== Rows

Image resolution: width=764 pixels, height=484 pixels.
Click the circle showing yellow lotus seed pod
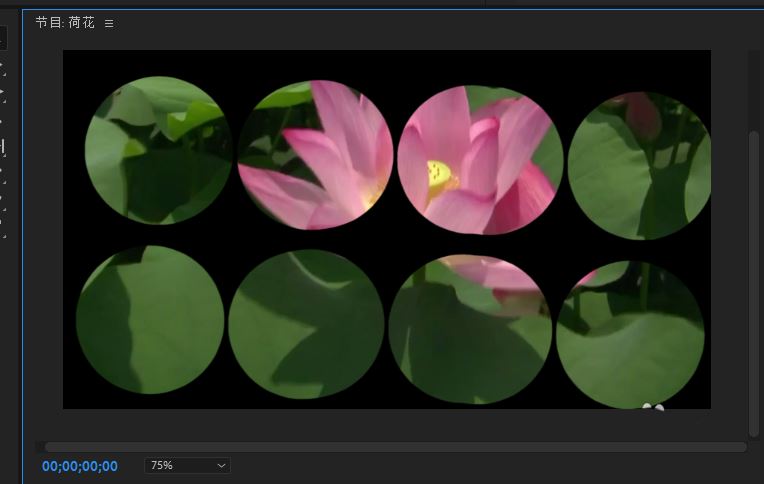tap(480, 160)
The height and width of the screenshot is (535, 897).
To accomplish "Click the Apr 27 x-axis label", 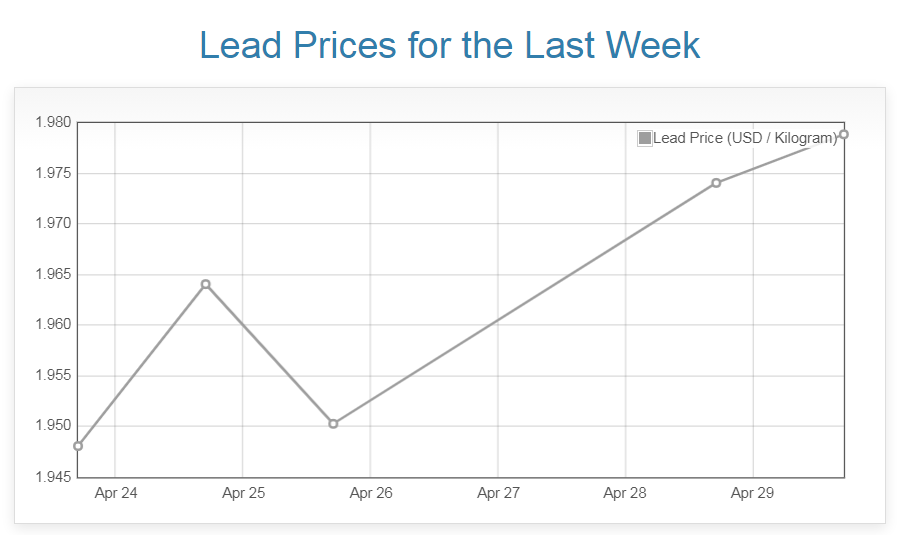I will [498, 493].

====

§ **Prompt**: Please return every line of the listing above that contains the string "height".

§ **The reply**:
Image resolution: width=764 pixels, height=484 pixels.
The height and width of the screenshot is (535, 897).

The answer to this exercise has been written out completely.